The equity interest of Berkshire Hathaway Inc. (NYSE:BRK.A) (NYSE:BRK.B) is equal to that of 3G, and if things go well with Heinz, whatever the form of the warrants are, Warren Buffett can add to his equity interest by paying a fixed price.  We don’t know the terms of the warrants — how much stock it covers, what is the strike price, how long does it last, and any other provisions.  What we do know is that though Berkshire claims to be the passive investor here, it possesses the right to become the dominant investor economically, even if it does not take control as a result.  This is a major reason to reject the thesis that BRK is 3G’s banker.  Far better to say that 3G is Buffett’s highly paid servant.  They will do the dirty work, the grunt work, and Buffett will benefit more under most scenarios.

Also, Wells Fargo & JP Morgan will be raising the debt portion of this offering.  I see it looking something like this: an entity allied with Berkshire Hathaway Inc. (NYSE:BRK.A) (NYSE:BRK.B) and 3G floats bonds and raises cash.  The cash goes to shareholders, along with the cash from BRK and 3G, paying off H.J. Heinz Company (NYSE:HNZ) shareholders at $72.50/share.  The debt attaches to H.J. Heinz Company (NYSE:HNZ) and not BRK or 3G.  Another way would be a bridge loan prior to the merger that gets paid off by a debt offering and special dividend after the merger.

This of course makes the bond market jumpy.  The long debt of H.J. Heinz Company (NYSE:HNZ) has sold off, whereas the shorter debt has not.  Here is an example of one that is in-between.  The bond market fears a lot of long-dated issuance, and a possible downgrade to junk.  $7 Billion of new debt is a lot, when you only have $5 Billion of debt, and another $8 Billion of preferred stock coming.  That is a quadrupling of common stock leverage.

What we don’t know:

  • The exact mechanics of how the debt portion of the deal gets done.
  • The terms of the warrants.

Now think for a moment about this from the perspective of 3G: Heinz has $1B of net income.  Buffett gets $720 million of preferred stock dividends. New debt might absorb $200 million in interest after tax.  That leaves around $80 million of profits, half of which go to Berkshire, for your $4 billion outlay, a 1%/yr return.  But consider if active management raises income to $2B, profits become $1,080 million half of which go to Berkshire, and returns to you are 13.5%/yr, leaving aside dilution from BRK option exercise.
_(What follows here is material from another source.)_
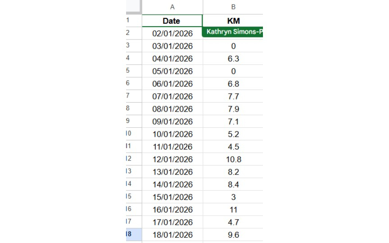The height and width of the screenshot is (243, 389).
Task: Click the cell containing 10.8
Action: tap(233, 159)
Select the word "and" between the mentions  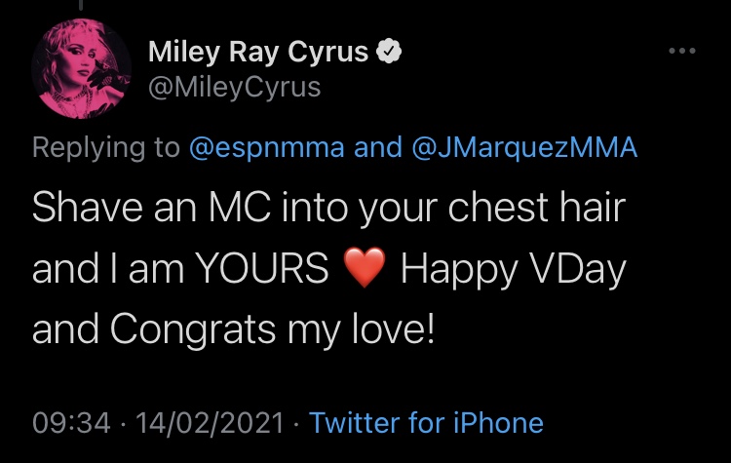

What I am trying to show is that the tables are skewed here in favor of Buffett, again.  He has set up a deal where his partner will be very motivated to cut costs, realize synergies, etc., because they don’t make much if they don’t, while he makes out fairly well under most scenarios:

  • Heinz does very well — Berkshire Hathaway Inc. (NYSE:BRK.A) (NYSE:BRK.B) exercises warrants gets majority of economics and control
  • Heinz muddles — BRK receives preferred dividend, does well.
  • Heinz does badly — BRK receives preferred dividend, does well. Might have to write down equity stake.
  • Heinz does very badly — BRK preferred dividend halted, buys remainder of Heinz by converting his preferred stock to equity.  3G loses it all.  Buffett brings in competent management for his now wholly-owned subsidiary.

It’s a lot easier for Warren Buffett to win relative to 3G.  3G needs strong demand to win.  Buffett doesn’t.

Final note: I am not that impressed with William Johnson, the present CEO — earning  a <4%/yr return on your stock over 15 years does not even double capital for those who were willing to hang on so long.

Yes, sales have grown, but what matters to corporations if profit, not volume.  On thing thing I learned in the insurance industry — it’s easy to get sales. What is hard is getting profitable sales.  Yet how many CEOs gain bonuses partially off of sales and other meaningless criteria — far better to use something like five-year increase in fully converted tangible book value per share.  It better measures how value has  grown for shareholders.

Other things to read:

  • 8K from Berkshire Hathaway on the deal.  Terse, but gives more detail than most.
  • Matt Levine’s take on the deal.  Well done.
  • Reuters Summary take on the deal.
  • Alice Schroeder’s take on the deal.  Best I saw; worth the read.
  • DealBook’s take on the deal, from my friend, Peter Eavis.
  • Is Buffett overpaying for Heinz? Stephen Gandel’s take on the deal.  Also well done.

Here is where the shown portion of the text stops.